__Auszug__
# Drucker umbenennen?



## mÖre (2. September 2011)

Hallo
Ich habe 2 identische Drucker, weil ich für diese mal eine Angebiot bekommen habe. Der eine steht bei mir zu Hause, der andere bei meinen Eltern.

Nun habe ich 2 PCs, die immer mal wieder an diesem Drucker hängen. Nur leider habe ich das Problem, dass beide eben gleich heißen. Zudem habe ich die an beiden PCs unterschiedlich installiert. Sprich am PC ist am Standort1 der Drucker eben "Samsung blabla Kopie1" hingegen am Standort2 ist der namenszusatz Kopie nicht. Am anderen PC ist es genau umgekehrt. standort1 ist ohne kopie, standort 2 mit kopie.... ich weiß, klingt verwirrend 

Jedenfall kann ich mir nie merken, welcher Drucker und welcher PC und überhaupt irgendwie doof. Ich schick nen Auftrag ab, und ewig kommt kein Blatt raus.. genau, falscher Drucker

Ist es möglich, dass ich die Drucker Umbennenen kann? Sprich dass ich den einen >eltern< und den anderen >meinen< nennen kann? Das würde das ganze Verwirrspiel extremst vereinfachen. OS ist Win7 und Win Vista. Ich habe in beiden keine entsprechende Einstellung gefunden.

__Was zu tun ist__
a) Gib aus dem Forenbeitrag den Abschnitt von „Ist es möglich, dass“ bis einschließlich „entsprechende Einstellung gefunden.“ wortgetreu wieder.
b) Welche Betriebssysteme laufen laut dem Forenbeitrag auf den beiden PCs?

__Erfasste Daten__
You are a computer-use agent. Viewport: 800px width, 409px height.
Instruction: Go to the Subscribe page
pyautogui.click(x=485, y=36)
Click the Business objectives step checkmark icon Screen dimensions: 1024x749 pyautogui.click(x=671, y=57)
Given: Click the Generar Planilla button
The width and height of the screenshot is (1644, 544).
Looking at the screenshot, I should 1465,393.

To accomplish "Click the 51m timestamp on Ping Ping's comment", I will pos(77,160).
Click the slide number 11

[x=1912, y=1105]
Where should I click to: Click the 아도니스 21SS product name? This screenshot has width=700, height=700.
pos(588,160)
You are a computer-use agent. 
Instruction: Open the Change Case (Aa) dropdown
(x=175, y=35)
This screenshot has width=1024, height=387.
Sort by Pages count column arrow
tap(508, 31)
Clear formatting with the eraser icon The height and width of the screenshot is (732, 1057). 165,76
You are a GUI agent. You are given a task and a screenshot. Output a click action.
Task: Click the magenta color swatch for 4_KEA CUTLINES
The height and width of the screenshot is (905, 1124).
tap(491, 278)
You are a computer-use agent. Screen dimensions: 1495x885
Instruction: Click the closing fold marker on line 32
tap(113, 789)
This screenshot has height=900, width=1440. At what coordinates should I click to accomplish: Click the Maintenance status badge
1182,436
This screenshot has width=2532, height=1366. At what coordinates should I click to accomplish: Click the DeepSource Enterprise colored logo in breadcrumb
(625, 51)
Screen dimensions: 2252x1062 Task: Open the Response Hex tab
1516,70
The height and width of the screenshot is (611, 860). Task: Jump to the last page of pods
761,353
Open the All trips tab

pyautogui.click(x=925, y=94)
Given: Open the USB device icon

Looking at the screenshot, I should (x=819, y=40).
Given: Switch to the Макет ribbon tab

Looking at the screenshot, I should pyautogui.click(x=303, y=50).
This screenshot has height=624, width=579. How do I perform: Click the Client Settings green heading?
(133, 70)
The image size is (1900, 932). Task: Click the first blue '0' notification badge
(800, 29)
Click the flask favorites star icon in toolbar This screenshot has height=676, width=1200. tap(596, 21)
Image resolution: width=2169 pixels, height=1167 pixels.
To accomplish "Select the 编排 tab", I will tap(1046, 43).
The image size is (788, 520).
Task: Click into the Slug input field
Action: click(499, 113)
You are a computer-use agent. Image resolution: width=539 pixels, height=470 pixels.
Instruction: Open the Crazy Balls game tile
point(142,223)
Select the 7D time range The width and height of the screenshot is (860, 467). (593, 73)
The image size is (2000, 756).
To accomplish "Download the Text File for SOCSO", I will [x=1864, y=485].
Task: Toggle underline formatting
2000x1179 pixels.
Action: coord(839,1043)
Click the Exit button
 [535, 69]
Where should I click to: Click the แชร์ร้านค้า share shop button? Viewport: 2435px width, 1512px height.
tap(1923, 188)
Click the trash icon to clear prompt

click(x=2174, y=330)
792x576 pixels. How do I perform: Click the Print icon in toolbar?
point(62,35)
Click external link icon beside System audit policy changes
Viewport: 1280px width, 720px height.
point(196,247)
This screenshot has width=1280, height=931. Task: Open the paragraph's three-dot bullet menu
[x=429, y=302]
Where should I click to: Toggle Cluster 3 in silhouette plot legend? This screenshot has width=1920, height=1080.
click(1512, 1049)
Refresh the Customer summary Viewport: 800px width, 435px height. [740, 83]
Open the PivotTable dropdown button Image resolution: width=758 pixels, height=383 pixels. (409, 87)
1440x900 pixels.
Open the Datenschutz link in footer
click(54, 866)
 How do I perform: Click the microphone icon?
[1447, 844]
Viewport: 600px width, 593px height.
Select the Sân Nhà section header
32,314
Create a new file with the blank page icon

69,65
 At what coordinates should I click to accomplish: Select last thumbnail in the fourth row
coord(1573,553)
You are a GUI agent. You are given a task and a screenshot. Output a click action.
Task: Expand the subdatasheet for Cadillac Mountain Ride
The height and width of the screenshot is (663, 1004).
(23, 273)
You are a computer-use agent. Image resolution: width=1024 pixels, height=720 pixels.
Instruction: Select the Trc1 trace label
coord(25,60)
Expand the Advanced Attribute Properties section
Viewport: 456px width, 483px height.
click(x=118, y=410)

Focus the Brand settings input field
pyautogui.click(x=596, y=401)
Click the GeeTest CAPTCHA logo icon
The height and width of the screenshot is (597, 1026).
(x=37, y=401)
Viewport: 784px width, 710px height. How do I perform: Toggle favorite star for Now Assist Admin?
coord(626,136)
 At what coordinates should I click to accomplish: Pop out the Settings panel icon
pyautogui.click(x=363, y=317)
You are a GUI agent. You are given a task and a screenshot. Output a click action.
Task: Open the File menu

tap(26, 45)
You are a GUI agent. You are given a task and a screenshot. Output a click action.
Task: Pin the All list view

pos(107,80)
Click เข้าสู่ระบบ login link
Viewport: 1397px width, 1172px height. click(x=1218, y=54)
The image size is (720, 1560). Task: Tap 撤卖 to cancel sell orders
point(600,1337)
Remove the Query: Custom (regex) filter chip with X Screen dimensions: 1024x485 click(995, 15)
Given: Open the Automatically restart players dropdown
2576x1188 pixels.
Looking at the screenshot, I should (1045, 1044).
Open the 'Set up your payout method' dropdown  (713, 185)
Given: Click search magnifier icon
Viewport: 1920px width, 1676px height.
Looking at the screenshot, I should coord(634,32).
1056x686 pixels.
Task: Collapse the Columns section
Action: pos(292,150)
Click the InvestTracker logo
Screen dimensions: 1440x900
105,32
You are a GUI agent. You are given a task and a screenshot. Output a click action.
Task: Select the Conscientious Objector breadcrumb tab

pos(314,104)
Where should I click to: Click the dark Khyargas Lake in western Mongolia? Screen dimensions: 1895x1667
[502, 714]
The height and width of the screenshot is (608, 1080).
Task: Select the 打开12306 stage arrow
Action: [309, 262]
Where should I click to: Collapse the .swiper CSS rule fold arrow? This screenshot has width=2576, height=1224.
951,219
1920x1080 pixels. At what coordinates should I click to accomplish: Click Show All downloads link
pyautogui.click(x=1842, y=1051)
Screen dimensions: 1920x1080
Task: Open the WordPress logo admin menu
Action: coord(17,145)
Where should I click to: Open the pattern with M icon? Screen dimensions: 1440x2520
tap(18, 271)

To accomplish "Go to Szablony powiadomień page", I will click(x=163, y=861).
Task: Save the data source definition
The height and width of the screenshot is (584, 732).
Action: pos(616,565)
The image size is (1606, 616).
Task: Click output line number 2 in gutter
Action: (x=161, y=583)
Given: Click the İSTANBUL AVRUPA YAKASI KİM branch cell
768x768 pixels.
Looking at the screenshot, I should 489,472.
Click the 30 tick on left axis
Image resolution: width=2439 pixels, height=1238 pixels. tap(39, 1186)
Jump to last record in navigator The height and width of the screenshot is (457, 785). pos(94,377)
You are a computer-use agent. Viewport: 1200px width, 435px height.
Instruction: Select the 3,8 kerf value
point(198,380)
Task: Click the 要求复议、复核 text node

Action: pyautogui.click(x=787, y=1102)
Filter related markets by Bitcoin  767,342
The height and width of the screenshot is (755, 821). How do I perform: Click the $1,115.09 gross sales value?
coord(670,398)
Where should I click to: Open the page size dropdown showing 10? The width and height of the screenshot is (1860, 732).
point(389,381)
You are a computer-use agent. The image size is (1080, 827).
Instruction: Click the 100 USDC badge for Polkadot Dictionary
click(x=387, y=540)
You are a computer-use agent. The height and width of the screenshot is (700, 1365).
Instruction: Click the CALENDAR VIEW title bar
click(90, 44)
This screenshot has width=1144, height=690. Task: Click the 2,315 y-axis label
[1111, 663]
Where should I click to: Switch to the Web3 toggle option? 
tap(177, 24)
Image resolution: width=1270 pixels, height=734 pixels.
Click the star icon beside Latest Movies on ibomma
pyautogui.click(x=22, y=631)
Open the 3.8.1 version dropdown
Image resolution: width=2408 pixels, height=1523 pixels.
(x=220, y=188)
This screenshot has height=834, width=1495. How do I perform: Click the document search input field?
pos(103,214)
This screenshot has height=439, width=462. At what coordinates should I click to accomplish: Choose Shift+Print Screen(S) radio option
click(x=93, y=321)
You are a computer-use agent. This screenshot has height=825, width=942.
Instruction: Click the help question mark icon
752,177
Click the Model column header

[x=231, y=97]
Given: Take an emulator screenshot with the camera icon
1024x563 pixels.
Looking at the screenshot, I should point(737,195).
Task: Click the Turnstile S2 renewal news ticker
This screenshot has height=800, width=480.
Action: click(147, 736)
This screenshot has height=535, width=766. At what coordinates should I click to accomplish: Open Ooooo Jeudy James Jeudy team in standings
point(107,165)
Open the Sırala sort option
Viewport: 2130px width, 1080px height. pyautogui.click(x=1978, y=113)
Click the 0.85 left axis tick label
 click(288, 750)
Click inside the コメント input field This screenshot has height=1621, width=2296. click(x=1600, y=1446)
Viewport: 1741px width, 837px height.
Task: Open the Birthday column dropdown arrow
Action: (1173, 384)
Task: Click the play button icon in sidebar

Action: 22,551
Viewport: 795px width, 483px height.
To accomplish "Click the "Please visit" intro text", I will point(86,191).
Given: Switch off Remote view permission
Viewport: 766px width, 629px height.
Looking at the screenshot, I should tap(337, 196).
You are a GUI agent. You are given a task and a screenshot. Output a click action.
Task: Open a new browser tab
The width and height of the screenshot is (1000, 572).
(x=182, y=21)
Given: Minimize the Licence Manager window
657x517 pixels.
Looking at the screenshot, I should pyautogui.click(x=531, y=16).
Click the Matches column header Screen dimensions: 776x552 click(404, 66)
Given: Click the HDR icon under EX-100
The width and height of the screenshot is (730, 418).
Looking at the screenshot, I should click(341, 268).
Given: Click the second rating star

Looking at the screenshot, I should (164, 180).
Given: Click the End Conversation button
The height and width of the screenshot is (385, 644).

__Antworten je Aufgabe__
a)
Ist es möglich, dass ich die Drucker Umbennenen kann? Sprich dass ich den einen >eltern< und den anderen >meinen< nennen kann? Das würde das ganze Verwirrspiel extremst vereinfachen. OS ist Win7 und Win Vista. Ich habe in beiden keine entsprechende Einstellung gefunden.

b) Win7 und Win Vista.